# Exercise description
Every record below must be set down again exactly as given.

# Excerpted data
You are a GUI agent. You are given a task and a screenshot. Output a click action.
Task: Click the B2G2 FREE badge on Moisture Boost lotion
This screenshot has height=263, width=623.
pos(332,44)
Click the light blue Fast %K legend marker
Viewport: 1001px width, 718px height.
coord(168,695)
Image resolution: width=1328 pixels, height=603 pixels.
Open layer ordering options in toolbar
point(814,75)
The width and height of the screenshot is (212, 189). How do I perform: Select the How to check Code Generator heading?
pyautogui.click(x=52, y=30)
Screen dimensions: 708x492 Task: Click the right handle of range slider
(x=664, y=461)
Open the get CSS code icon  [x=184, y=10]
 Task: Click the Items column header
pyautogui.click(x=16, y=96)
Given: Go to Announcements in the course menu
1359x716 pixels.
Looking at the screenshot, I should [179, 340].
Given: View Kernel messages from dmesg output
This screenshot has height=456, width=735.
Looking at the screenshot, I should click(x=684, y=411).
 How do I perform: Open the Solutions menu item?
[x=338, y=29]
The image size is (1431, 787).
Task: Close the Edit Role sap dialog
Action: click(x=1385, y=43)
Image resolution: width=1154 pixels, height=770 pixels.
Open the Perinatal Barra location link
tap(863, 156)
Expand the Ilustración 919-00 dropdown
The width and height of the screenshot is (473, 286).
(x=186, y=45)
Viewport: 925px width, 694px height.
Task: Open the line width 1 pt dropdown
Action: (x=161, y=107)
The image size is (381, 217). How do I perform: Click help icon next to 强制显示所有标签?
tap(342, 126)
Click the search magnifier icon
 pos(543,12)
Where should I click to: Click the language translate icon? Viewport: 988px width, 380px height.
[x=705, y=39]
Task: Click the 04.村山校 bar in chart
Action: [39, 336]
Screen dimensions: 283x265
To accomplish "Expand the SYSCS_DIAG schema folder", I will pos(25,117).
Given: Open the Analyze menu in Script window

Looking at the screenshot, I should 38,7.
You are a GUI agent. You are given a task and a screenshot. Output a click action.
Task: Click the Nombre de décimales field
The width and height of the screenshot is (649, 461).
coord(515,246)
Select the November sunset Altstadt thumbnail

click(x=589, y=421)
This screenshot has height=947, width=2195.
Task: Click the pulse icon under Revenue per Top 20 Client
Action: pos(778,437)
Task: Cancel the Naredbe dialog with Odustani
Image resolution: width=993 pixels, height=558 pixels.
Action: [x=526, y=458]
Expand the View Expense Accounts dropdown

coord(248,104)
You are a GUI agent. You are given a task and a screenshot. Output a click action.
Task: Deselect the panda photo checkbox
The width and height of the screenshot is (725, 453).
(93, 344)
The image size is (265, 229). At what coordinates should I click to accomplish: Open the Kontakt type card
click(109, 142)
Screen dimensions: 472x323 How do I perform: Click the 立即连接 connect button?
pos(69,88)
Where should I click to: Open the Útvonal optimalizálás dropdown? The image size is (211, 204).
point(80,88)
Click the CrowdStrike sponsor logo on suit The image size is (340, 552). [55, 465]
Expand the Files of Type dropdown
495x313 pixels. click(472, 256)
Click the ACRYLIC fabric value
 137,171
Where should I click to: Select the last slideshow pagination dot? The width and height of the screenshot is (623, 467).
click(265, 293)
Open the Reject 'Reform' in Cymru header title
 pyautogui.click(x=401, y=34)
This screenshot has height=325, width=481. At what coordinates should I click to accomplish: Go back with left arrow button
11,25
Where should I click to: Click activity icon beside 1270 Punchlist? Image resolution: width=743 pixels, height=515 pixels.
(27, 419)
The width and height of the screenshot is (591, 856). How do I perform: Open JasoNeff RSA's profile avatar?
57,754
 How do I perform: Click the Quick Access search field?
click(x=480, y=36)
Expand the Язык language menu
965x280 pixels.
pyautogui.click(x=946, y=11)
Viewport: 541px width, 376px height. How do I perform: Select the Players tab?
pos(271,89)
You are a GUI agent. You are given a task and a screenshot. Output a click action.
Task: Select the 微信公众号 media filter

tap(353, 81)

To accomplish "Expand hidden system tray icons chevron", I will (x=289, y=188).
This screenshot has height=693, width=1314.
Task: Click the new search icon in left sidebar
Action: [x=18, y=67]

# Response to the exercise
You are a GUI agent. You are given a task and a screenshot. Output a click action.
Task: Click the B2G2 FREE badge on Moisture Boost lotion
This screenshot has height=263, width=623.
pos(332,44)
Click the light blue Fast %K legend marker
Viewport: 1001px width, 718px height.
coord(168,695)
Image resolution: width=1328 pixels, height=603 pixels.
Open layer ordering options in toolbar
point(814,75)
The width and height of the screenshot is (212, 189). How do I perform: Select the How to check Code Generator heading?
pyautogui.click(x=52, y=30)
Screen dimensions: 708x492 Task: Click the right handle of range slider
(x=664, y=461)
Open the get CSS code icon  [x=184, y=10]
 Task: Click the Items column header
pyautogui.click(x=16, y=96)
Given: Go to Announcements in the course menu
1359x716 pixels.
Looking at the screenshot, I should [179, 340].
Given: View Kernel messages from dmesg output
This screenshot has height=456, width=735.
Looking at the screenshot, I should click(x=684, y=411).
 How do I perform: Open the Solutions menu item?
[x=338, y=29]
The image size is (1431, 787).
Task: Close the Edit Role sap dialog
Action: click(x=1385, y=43)
Image resolution: width=1154 pixels, height=770 pixels.
Open the Perinatal Barra location link
tap(863, 156)
Expand the Ilustración 919-00 dropdown
The width and height of the screenshot is (473, 286).
(x=186, y=45)
Viewport: 925px width, 694px height.
Task: Open the line width 1 pt dropdown
Action: (x=161, y=107)
The image size is (381, 217). How do I perform: Click help icon next to 强制显示所有标签?
tap(342, 126)
Click the search magnifier icon
 pos(543,12)
Where should I click to: Click the language translate icon? Viewport: 988px width, 380px height.
[x=705, y=39]
Task: Click the 04.村山校 bar in chart
Action: [39, 336]
Screen dimensions: 283x265
To accomplish "Expand the SYSCS_DIAG schema folder", I will pos(25,117).
Given: Open the Analyze menu in Script window

Looking at the screenshot, I should 38,7.
You are a GUI agent. You are given a task and a screenshot. Output a click action.
Task: Click the Nombre de décimales field
The width and height of the screenshot is (649, 461).
coord(515,246)
Select the November sunset Altstadt thumbnail

click(x=589, y=421)
This screenshot has height=947, width=2195.
Task: Click the pulse icon under Revenue per Top 20 Client
Action: pos(778,437)
Task: Cancel the Naredbe dialog with Odustani
Image resolution: width=993 pixels, height=558 pixels.
Action: [x=526, y=458]
Expand the View Expense Accounts dropdown

coord(248,104)
You are a GUI agent. You are given a task and a screenshot. Output a click action.
Task: Deselect the panda photo checkbox
The width and height of the screenshot is (725, 453).
(93, 344)
The image size is (265, 229). At what coordinates should I click to accomplish: Open the Kontakt type card
click(109, 142)
Screen dimensions: 472x323 How do I perform: Click the 立即连接 connect button?
pos(69,88)
Where should I click to: Open the Útvonal optimalizálás dropdown? The image size is (211, 204).
point(80,88)
Click the CrowdStrike sponsor logo on suit The image size is (340, 552). [55, 465]
Expand the Files of Type dropdown
495x313 pixels. click(472, 256)
Click the ACRYLIC fabric value
 137,171
Where should I click to: Select the last slideshow pagination dot? The width and height of the screenshot is (623, 467).
click(265, 293)
Open the Reject 'Reform' in Cymru header title
 pyautogui.click(x=401, y=34)
This screenshot has height=325, width=481. At what coordinates should I click to accomplish: Go back with left arrow button
11,25
Where should I click to: Click activity icon beside 1270 Punchlist? Image resolution: width=743 pixels, height=515 pixels.
(27, 419)
The width and height of the screenshot is (591, 856). How do I perform: Open JasoNeff RSA's profile avatar?
57,754
 How do I perform: Click the Quick Access search field?
click(x=480, y=36)
Expand the Язык language menu
965x280 pixels.
pyautogui.click(x=946, y=11)
Viewport: 541px width, 376px height. How do I perform: Select the Players tab?
pos(271,89)
You are a GUI agent. You are given a task and a screenshot. Output a click action.
Task: Select the 微信公众号 media filter

tap(353, 81)

To accomplish "Expand hidden system tray icons chevron", I will (x=289, y=188).
This screenshot has height=693, width=1314.
Task: Click the new search icon in left sidebar
Action: [x=18, y=67]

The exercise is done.